» **What you should do**
Write out every record below exactly as it stands, leaving the pictures out.

» **Records supplied**
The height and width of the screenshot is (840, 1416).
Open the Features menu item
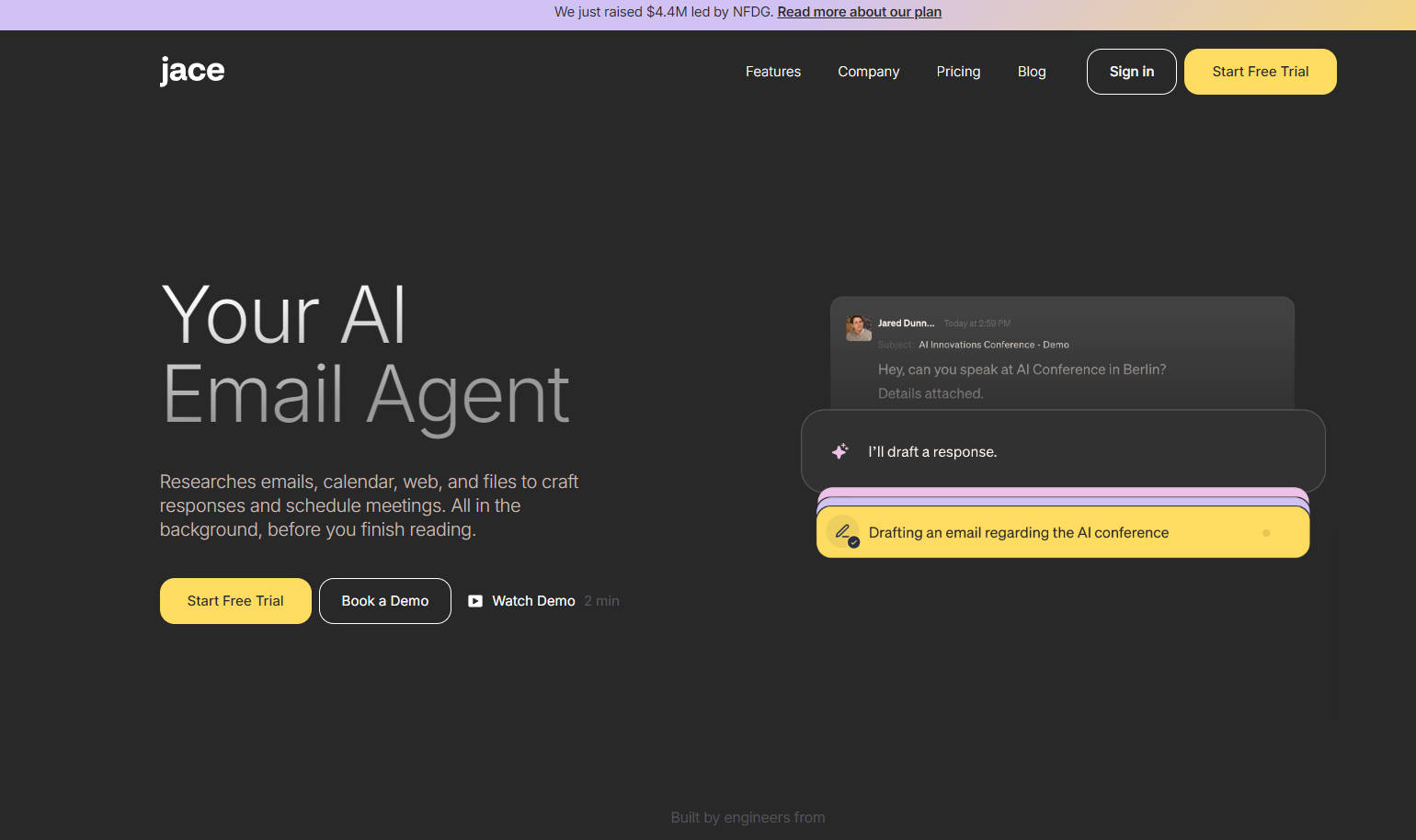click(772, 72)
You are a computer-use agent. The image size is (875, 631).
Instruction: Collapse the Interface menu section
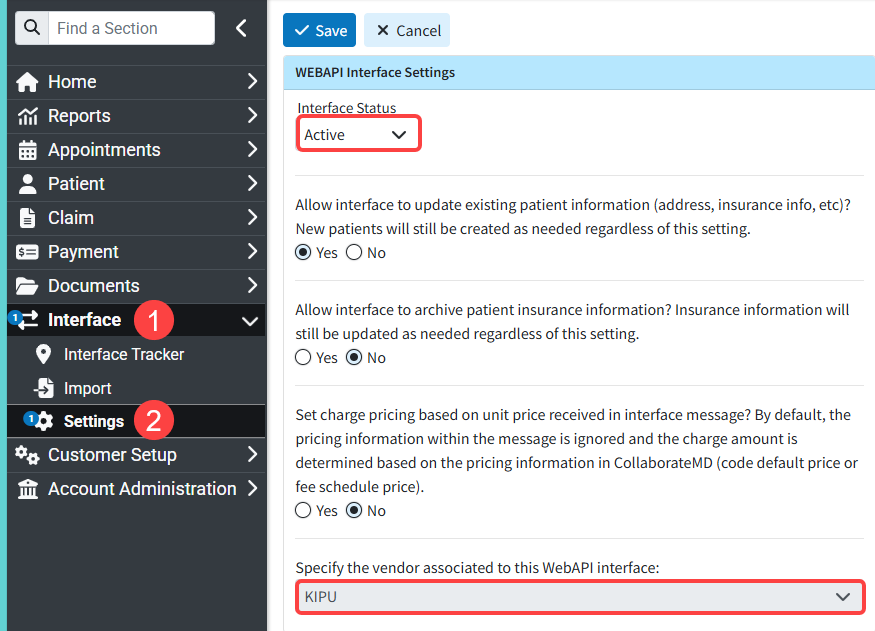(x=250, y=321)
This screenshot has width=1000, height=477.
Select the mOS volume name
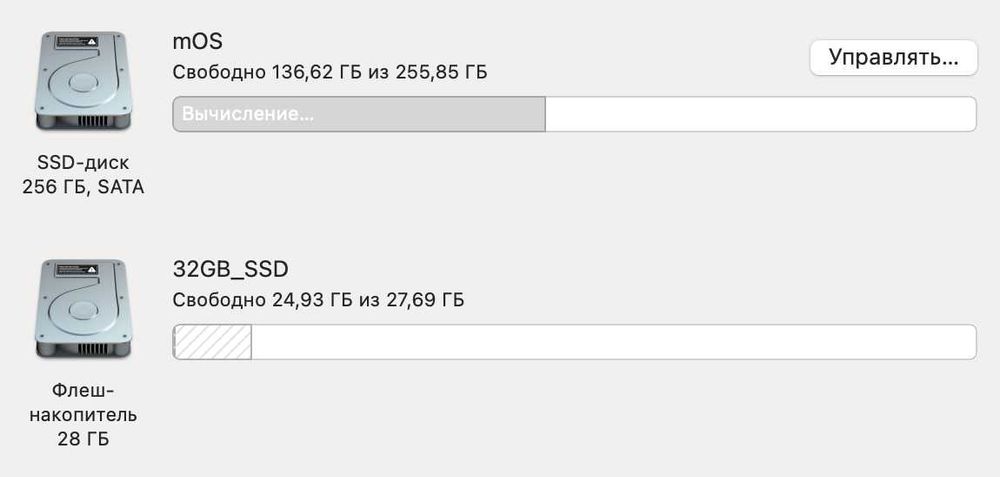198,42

» **Task output**
The height and width of the screenshot is (840, 1416).
Open the Features menu item
click(772, 72)
You are a computer-use agent. The image size is (875, 631).
Instruction: Collapse the Interface menu section
(x=250, y=321)
This screenshot has width=1000, height=477.
Select the mOS volume name
198,42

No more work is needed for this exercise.